As the Troy Times prepared its readers on the eve of the conference, “Many of the students have a far better grasp of the English language than the average American student, and they are keen tennis and golf players.” The paper even noted that Rensselaer’s football team had a second-string quarterback who was Chinese.
Merchants hung Chinese flags in their store windows. Churches and the YMCA opened their doors, and prominent families held dinners and lawn parties for the visitors. City fathers were eager to show off Troy’s manufacturing might to the Chinese students, who were just as eager for a close-up look at legendary American industrial ingenuity. A hundred Chinese students hopped on trolleys to travel across the Hudson to tour the US Army’s Watervliet Arsenal. A colonel showed them workshops making heavy field equipment and guns. Another afternoon, after students saw workers making precision instruments at W. & L. E. Gurley Co., the widow of a former company president had them over to her mansion for tea.

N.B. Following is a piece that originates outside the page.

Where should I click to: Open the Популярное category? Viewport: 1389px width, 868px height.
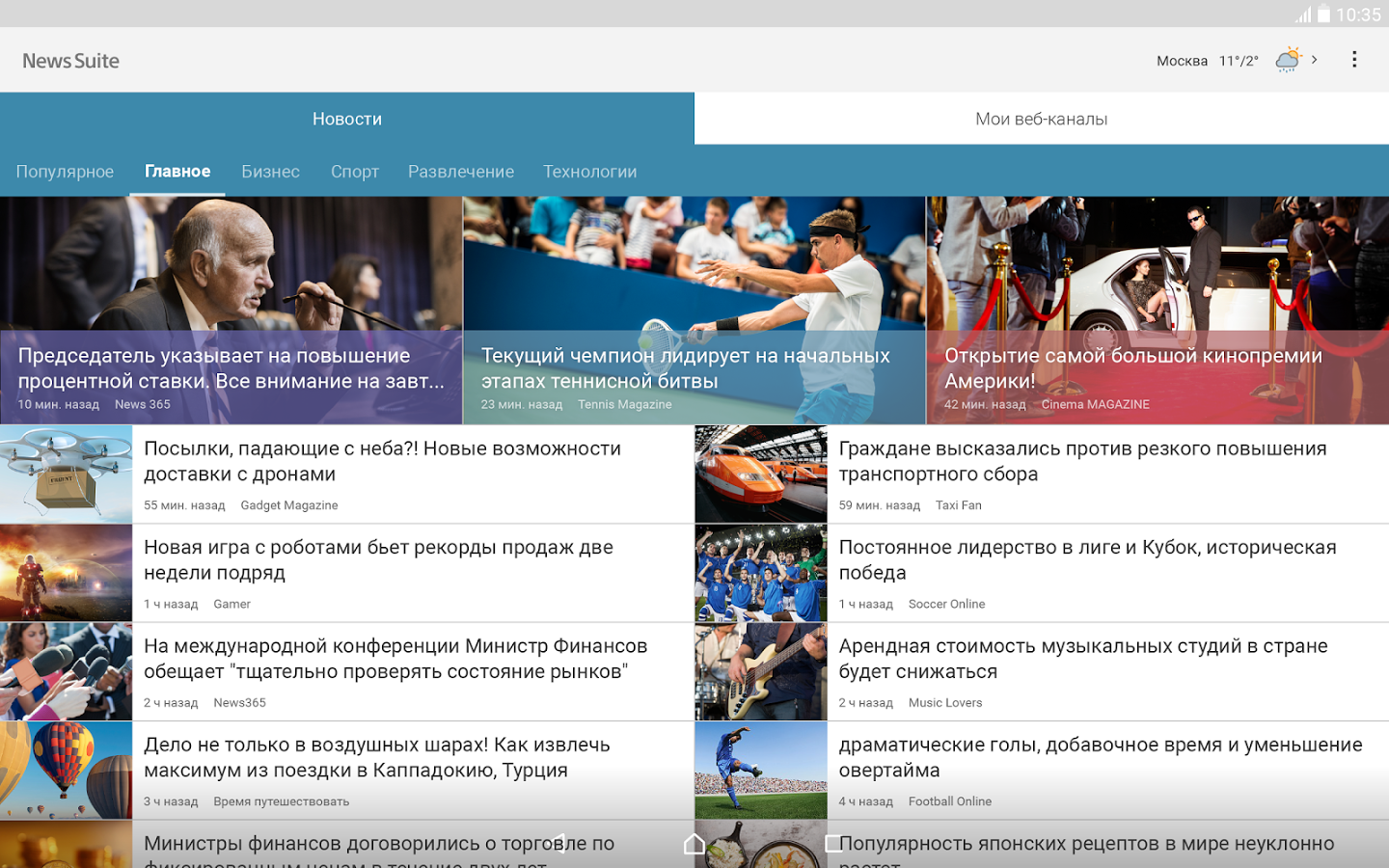(65, 172)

All of the attendees at the conference knew what it felt like to be the only Chinese person in a classroom or on a streetcar or in a dining hall. The meeting gave them ten days to escape those feelings of isolation and to imagine, if only for a short while, that they were back home.
Like true Americans, they bonded over sports. Students came to the conference armed with college pennants from their alma maters in China as well as from their US schools. Old rivalries between universities like St. John’s and Nanyang transformed into new ones. Harvard men challenged Yale rivals in tennis. But it was the Cornell athletes at the conference who hammered challengers not only on the courts but also in track and field.